Ellis’ tendency to grow people into leaders has been a lifelong quality, according to Dr. Reginald Parker of Tallahassee, Fla., who met Ellis while doing an internship at the Massachusetts Institute of Technology. During the last 12 years, Ellis has mentored him as a fellow African-American in the health and science field. He’s watched Ellis do lots of “turnarounds” of troubled organizations.

“He enjoys smart people working with him,” Parker says. “He’s very fair. He believes in empowerment, and sometimes people aren’t really used to taking on responsibility and really taking on power as he means it. The challenge is always to get people to relinquish control about small things and get truly empowered about the things that matter.”
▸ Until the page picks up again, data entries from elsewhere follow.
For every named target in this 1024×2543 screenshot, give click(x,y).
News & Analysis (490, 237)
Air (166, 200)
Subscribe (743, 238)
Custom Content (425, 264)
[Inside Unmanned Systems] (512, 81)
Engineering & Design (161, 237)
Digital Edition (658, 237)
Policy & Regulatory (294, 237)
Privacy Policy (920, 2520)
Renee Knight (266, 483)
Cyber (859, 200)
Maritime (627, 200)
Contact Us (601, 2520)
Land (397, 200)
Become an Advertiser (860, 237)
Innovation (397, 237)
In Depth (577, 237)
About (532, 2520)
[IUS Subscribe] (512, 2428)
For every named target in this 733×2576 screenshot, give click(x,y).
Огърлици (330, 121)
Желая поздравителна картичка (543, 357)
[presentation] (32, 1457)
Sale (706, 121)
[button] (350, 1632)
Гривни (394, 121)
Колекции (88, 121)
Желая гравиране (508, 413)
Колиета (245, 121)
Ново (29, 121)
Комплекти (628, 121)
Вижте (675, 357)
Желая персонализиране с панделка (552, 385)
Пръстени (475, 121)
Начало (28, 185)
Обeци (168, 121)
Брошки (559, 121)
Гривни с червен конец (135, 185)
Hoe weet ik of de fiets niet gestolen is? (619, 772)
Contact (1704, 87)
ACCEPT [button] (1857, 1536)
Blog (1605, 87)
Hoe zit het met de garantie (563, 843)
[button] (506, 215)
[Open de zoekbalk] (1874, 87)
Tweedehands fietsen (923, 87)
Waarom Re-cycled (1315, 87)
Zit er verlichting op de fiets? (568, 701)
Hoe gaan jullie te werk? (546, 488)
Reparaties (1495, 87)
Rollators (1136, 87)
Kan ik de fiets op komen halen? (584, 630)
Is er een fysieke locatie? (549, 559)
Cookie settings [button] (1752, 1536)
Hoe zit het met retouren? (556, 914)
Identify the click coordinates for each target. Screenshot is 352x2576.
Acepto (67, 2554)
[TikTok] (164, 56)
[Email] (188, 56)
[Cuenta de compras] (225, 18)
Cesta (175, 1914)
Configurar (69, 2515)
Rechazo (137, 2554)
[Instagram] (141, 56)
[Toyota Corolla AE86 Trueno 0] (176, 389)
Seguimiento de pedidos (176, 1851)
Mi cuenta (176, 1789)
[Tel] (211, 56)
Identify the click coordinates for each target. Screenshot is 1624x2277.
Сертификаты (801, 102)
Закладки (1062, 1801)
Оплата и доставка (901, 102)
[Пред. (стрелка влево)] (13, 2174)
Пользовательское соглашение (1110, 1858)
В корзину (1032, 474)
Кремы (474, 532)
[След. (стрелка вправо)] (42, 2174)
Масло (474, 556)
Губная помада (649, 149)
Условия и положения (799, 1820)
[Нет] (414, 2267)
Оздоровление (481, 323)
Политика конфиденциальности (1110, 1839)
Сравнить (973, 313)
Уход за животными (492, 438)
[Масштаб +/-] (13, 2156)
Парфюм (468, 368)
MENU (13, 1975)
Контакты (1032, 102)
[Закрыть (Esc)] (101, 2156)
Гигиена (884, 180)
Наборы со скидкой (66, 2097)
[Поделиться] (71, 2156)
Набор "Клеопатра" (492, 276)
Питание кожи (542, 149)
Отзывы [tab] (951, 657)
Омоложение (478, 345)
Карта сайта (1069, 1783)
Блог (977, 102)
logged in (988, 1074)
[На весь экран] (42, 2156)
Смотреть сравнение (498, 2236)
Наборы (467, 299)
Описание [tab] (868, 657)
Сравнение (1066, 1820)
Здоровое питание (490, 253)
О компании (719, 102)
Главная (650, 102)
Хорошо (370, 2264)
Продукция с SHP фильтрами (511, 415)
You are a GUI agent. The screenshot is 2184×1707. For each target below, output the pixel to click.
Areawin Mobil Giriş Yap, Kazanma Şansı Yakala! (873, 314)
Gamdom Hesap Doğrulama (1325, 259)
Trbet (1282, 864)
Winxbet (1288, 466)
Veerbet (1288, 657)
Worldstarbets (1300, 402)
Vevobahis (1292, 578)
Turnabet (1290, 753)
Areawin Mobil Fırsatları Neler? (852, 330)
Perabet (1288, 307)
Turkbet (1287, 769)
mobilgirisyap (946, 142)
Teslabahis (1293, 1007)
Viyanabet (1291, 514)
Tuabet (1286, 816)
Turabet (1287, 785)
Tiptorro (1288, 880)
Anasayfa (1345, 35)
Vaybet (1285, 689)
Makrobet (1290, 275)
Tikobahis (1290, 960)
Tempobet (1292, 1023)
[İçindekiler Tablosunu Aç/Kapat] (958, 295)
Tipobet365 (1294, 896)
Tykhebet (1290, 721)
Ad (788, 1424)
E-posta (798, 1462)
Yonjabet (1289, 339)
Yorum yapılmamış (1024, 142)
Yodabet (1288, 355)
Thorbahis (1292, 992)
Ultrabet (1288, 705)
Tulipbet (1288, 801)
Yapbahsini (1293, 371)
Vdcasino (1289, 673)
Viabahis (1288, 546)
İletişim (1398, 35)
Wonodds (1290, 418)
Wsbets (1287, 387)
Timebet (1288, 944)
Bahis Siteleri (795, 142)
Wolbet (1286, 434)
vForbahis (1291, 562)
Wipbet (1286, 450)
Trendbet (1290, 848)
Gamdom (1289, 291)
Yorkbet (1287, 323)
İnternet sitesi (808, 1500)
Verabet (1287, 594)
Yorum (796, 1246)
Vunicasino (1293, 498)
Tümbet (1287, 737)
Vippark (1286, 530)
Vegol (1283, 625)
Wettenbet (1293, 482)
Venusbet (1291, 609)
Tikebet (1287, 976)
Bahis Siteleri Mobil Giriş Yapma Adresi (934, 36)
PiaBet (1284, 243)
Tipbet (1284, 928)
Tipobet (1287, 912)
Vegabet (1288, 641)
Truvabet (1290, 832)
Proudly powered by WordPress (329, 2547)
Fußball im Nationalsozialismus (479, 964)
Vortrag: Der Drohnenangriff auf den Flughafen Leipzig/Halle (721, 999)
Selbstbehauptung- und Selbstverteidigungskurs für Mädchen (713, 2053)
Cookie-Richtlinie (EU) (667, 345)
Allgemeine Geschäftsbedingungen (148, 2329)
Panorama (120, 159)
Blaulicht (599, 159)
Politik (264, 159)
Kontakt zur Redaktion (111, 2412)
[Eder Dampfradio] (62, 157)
As generous as that all sounds, though, Parker insists Ellis is no pushover: “Whatever training you need to do your job well, get it. At the end of the day, he wants the job done.”

But helping people talk and share information within the department is only part of the problem.

Public health has always been like a platypus — an unlikely mix that relies on medicine, government and citizens to be successful. It’s one part medical experts who know data; one part elected officials who control the budget funding; and one part everyday people who see things like HIV and infant mortality as somebody else’s problem, and who still want to eat bacon-double-cheeseburgers and engage in unprotected sex — no matter how much information is thrown at them.

“What makes the work so difficult is a combination of three things,” says Dr. Mohammad Akhter, executive director of the American Public Health Association (APHA). “And it doesn’t matter if you’re in New York, L.A. or in Richmond. First, there is never enough money. If there are a thousand mothers who need prenatal care, we’ll have money for only 800. There is always a lack of resources. Second, our work deals directly with people, and it’s extremely difficult to change people’s behavior. … We see women coming back again and again pregnant. Alcoholics treated and then returning in a short while. Third, as time has gone by, it has become very political. We in public health want to do the best thing, but politics gets into the mix. The frustrations come from this. It’s always a variation of this theme.”

Fortunately, this line of work is more like a calling to people who could make a lot more money in the private sector.

Or at least it was for Herman Ellis.

Back in the early 1970s, the Division One track-and-field athlete had taken leave of absence from medical school and was filling his days by teaching pregnant teen-agers in the Bronx. After a friend sent him an application to the University of Michigan, the 22-year-old applied to the public health program — something he knew almost nothing about. All Ellis had known since the fifth grade, he says, was that he wanted to help people and work in medicine.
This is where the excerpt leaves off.